During his career he has called games in El Salvador, Guatemala, Mexico and Germany. At the start of Fox Sports World (now Fox Soccer Channel) he was a regular calling twice weekly Serie A games from Italy. He has called CONCACAF Champions League, CONCACAF Gold Cup and various tournaments internationally. Davis is a rarity in that he is a former professional soccer player that transitioned from the role of analyst to play by play which he believes gave him a different perspective.

Davis hosts Dynamo All Access on Yahoo Sports 1560 and Soccer Matters on ESPN 97.5 FM. He originally started his radio show on 90.1 KPFT public radio in Houston.

Davis used the platform to promote the sport and the return of professional soccer to Houston, which ultimately occurred with the San Jose Earthquakes being re-located to Houston in December 2005. He also created a Dynamo post-game radio show, modeled after other pro sports teams' show, which takes place live outside BBVA Compass Stadium after games. Davis is currently the number 2 announcer for MLS on ESPN, and also commentates on international matches for Fox. Davis is the lead play-by-play man for college soccer on ESPN.

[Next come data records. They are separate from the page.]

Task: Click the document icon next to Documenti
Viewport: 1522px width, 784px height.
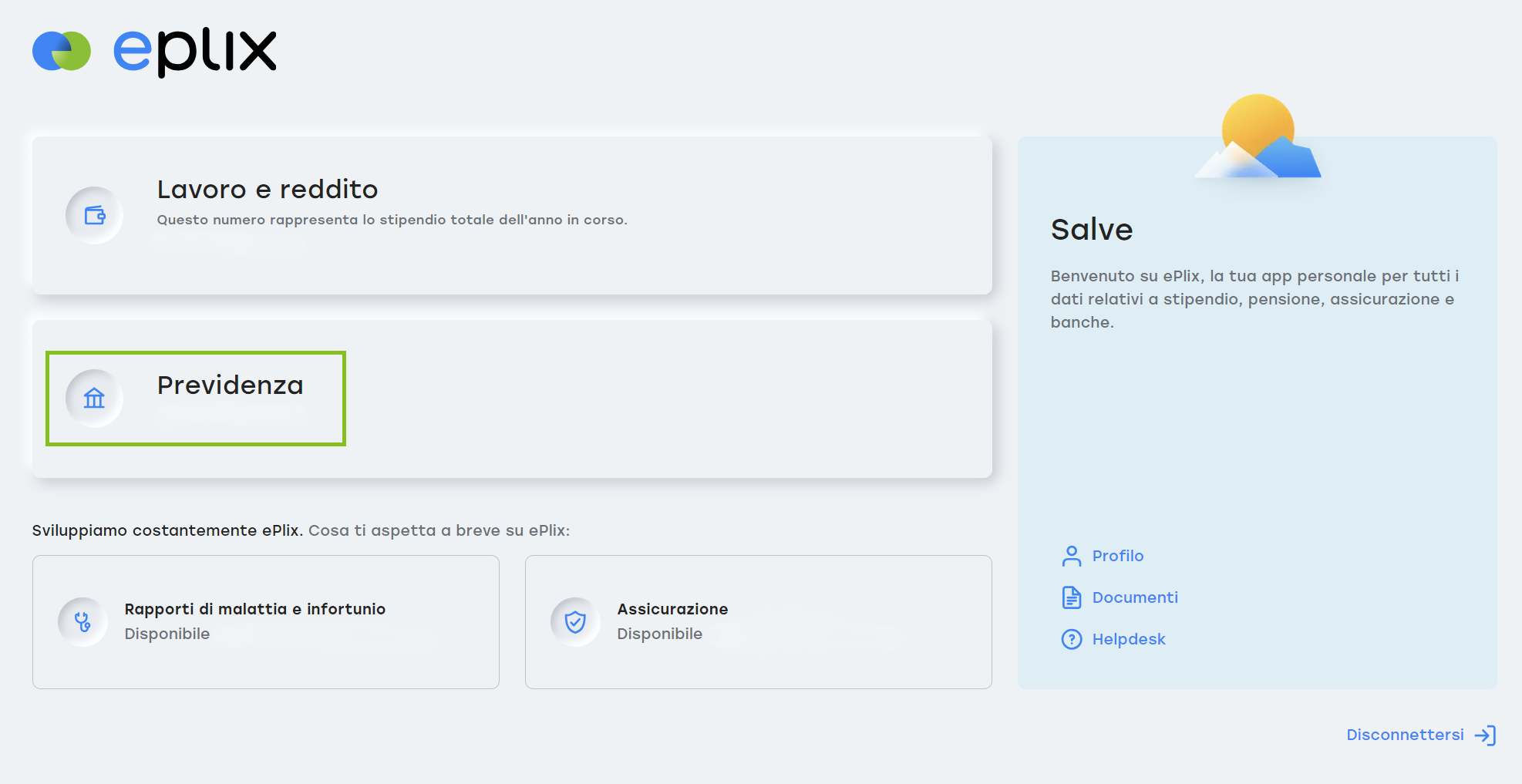Action: 1071,597
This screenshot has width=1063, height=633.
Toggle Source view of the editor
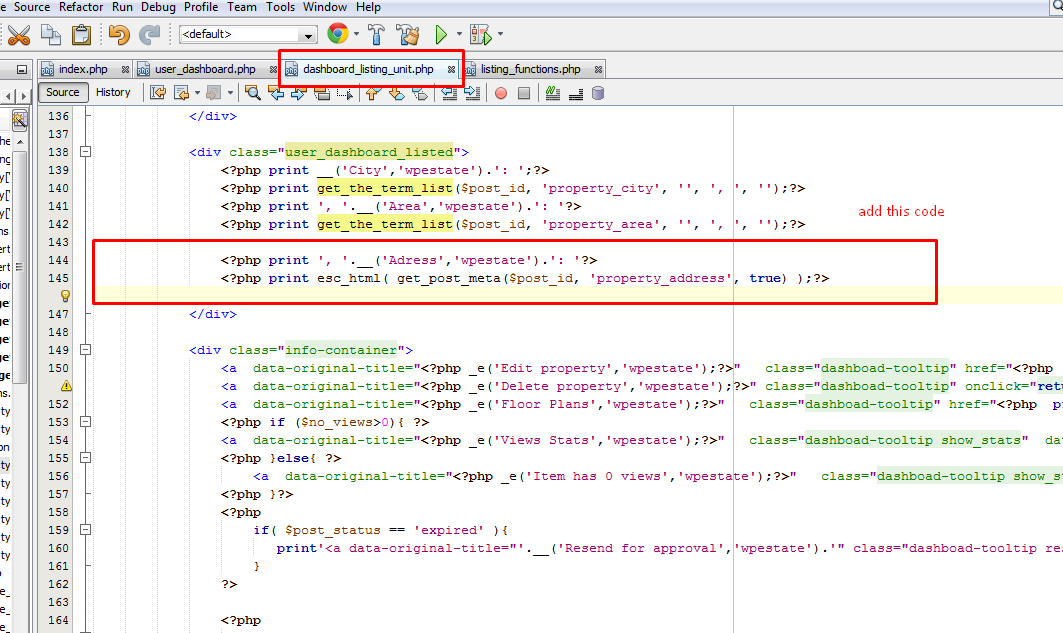[x=62, y=92]
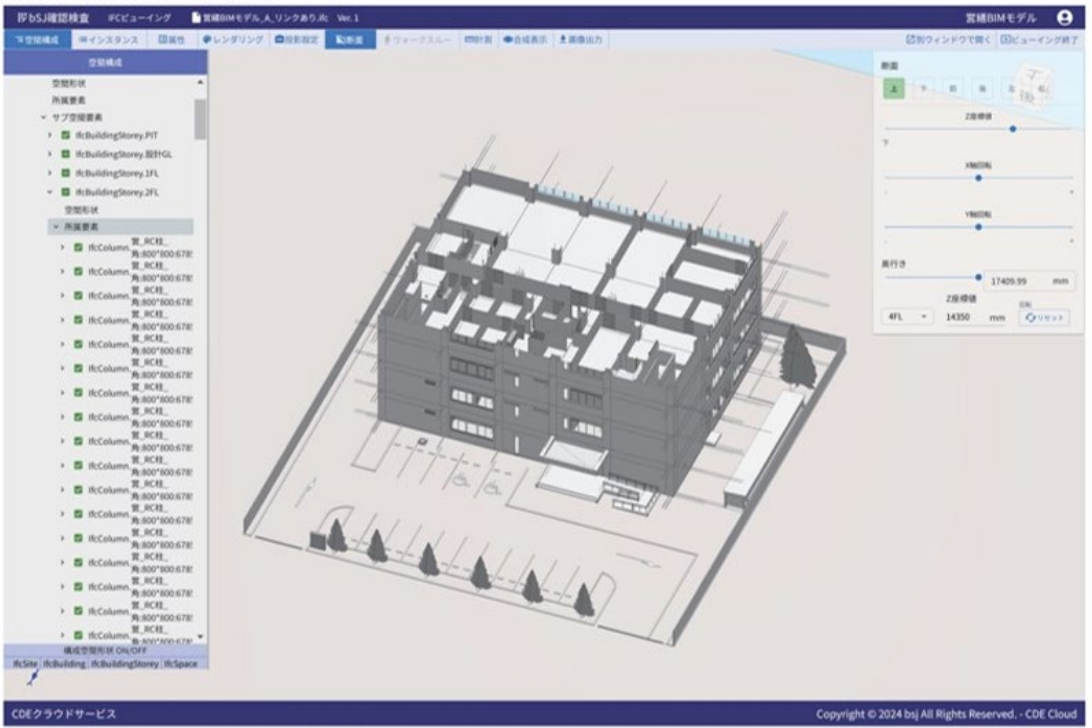
Task: Collapse the IfcBuildingStorey.2FL tree node
Action: click(49, 192)
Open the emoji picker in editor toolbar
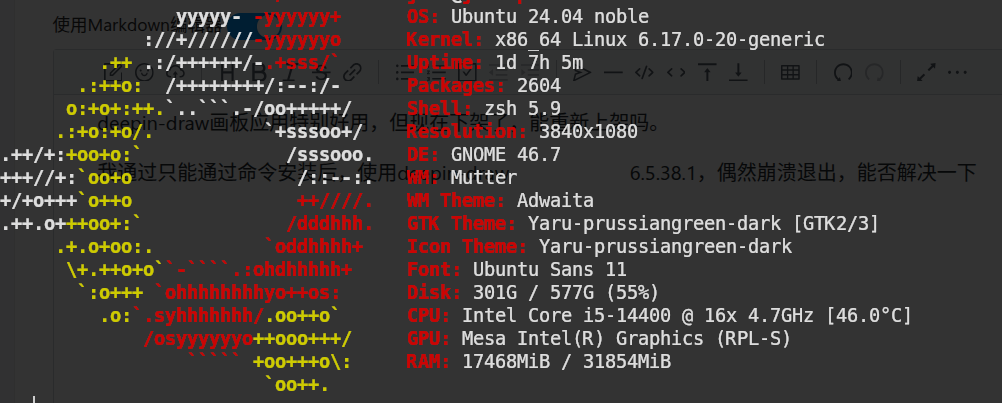Viewport: 1002px width, 403px height. point(146,73)
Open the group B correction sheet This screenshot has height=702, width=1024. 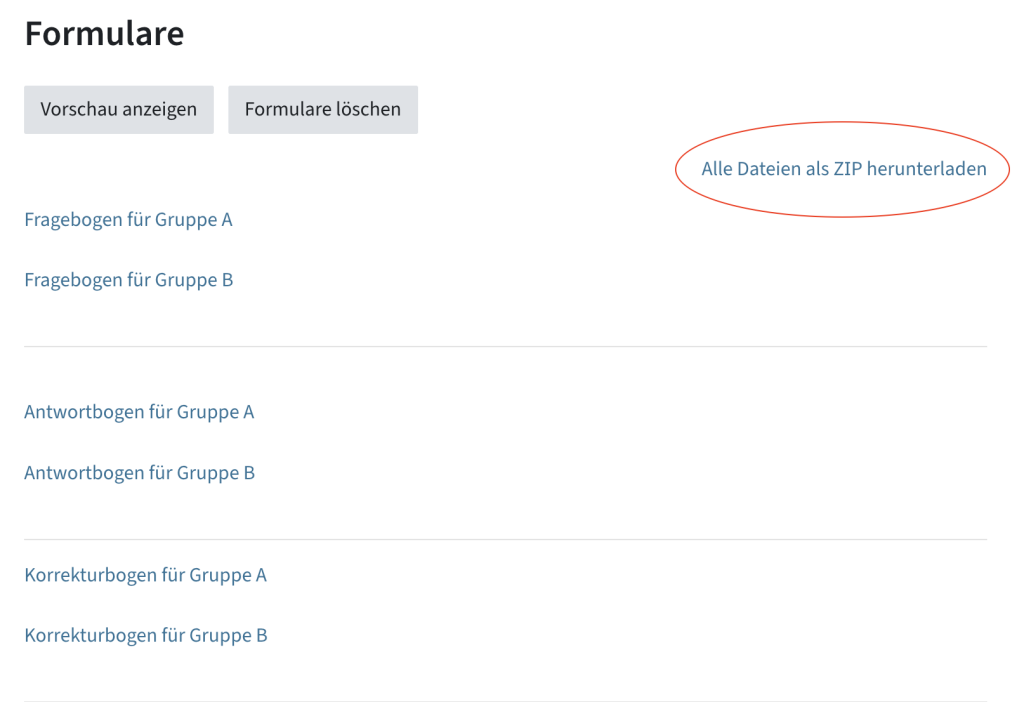pyautogui.click(x=145, y=635)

In January 2026, Houston Dynamos announced that Davis would not be on the broadcasting team for the 2026 Major League Soccer season. Davis stated that this was due to his criticism of the Dynamos' owners.

==TV credits==
- FIFA World Cup: 2002 (ABC/ESPN), 2006 (ABC/ESPN), 2010 (ESPN Radio), 2018 (Fox Sports)
- MLS: 2002–present (ESPN, Fox Soccer)
- Summer Olympics (Soccer): 2008 (NBC Sports), 2012 (NBC Sports)
- FIFA Women's World Cup: 2015 (Fox Sports), 2019 (Fox Sports)
- UEFA Champions League: 2002-2009 (ESPN), 2011-2018 (Fox Sports), 2015-present (ESPN Radio)
- USMNT/USWNT Games: 2002–present (ESPN)
- Houston Dynamo Games: 2007–2025 (KUBE-TV)
- Serie A: 1997-2005 (Fox Soccer)

==Writing==
Davis was a twice weekly columnist for the Houston Chronicle for seven years helping to create awareness for the game. He maintains the website GlennDavisSoccer.com which provides fresh content daily. He has also written columns for Fox Sports Houston and ESPN online.

==Coaching==
Davis helped form the Hurricanes soccer club with former teammate Tony Johnson. He helped run the club over 12 years as a director with numerous players moving to the college and professional ranks. Davis established relationships with Mexican Clubs Atlas and Monterrey while utilizing local men's leagues to play his best players. Numerous Mexican clubs would come to Houston to compete including Atlas, UNAM, Monterrey and more. Five players were members of the Uconn National Championship team of 2000. Davis had an USSF "A" coaching license.

==Personal life==
Davis is committed to the fight against Children's Cancer creating "Kick Cancer" soccer camps that take place in December each year with all proceeds going to cancer research and benefitting the Texas Children's Hospital through the 501 C Charity Curing Children's Cancer Fund (cccfund.org).
Davis credits the entire soccer community for providing their expertise, time and experience to growing KICK CANCER yearly.
Davis sits on the board of Curing Children's Cancer Fund and was presented with a Lifetime Achievement Award from Davis and Elkins College in 2006.
His brother Conn was a college All American goalkeeper who was drafted by the Washington Diplomats of the NASL but had his career cut short due to knee injury. His niece is Ralph Lauren and Sports Illustrated Swimsuit Issue cover model Hannah Davis, who is also the wife of Derek Jeter.